__RAW RECORDS__:

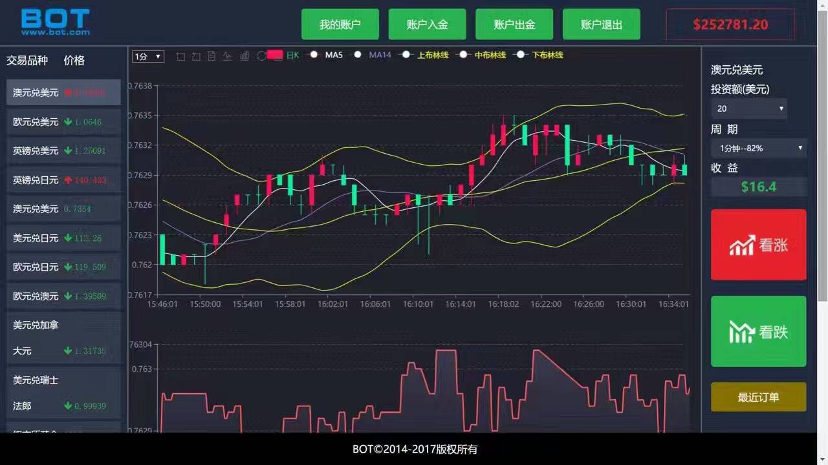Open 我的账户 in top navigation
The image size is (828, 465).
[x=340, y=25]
--
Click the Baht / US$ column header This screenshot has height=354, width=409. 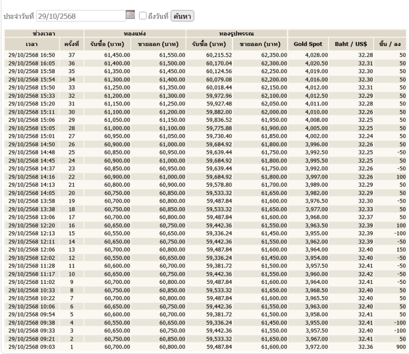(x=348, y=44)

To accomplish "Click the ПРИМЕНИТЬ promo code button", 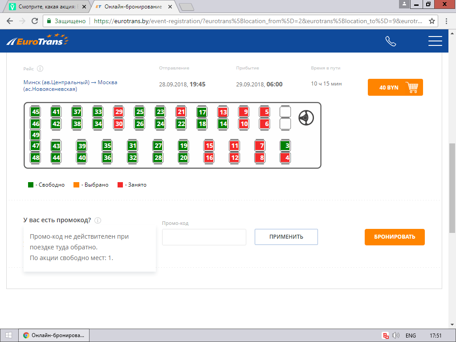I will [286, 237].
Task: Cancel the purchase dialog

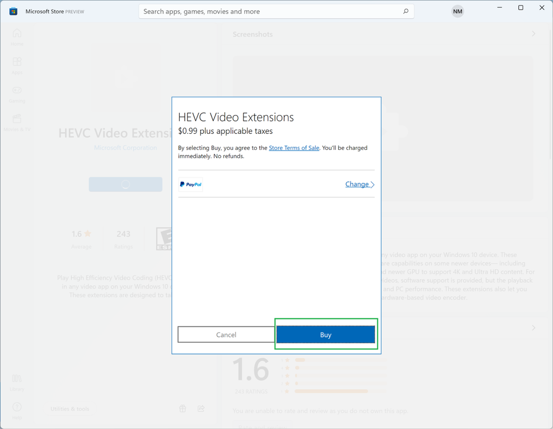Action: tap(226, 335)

__GIVEN INSTRUCTION__:
Copy the records starting with the line containing "Open 我的账户 in top navigation" and going on through the line containing "[x=340, y=25]", leaving the pictures out.

__ANSWER__:
Open 我的账户 in top navigation
The image size is (828, 465).
[x=340, y=25]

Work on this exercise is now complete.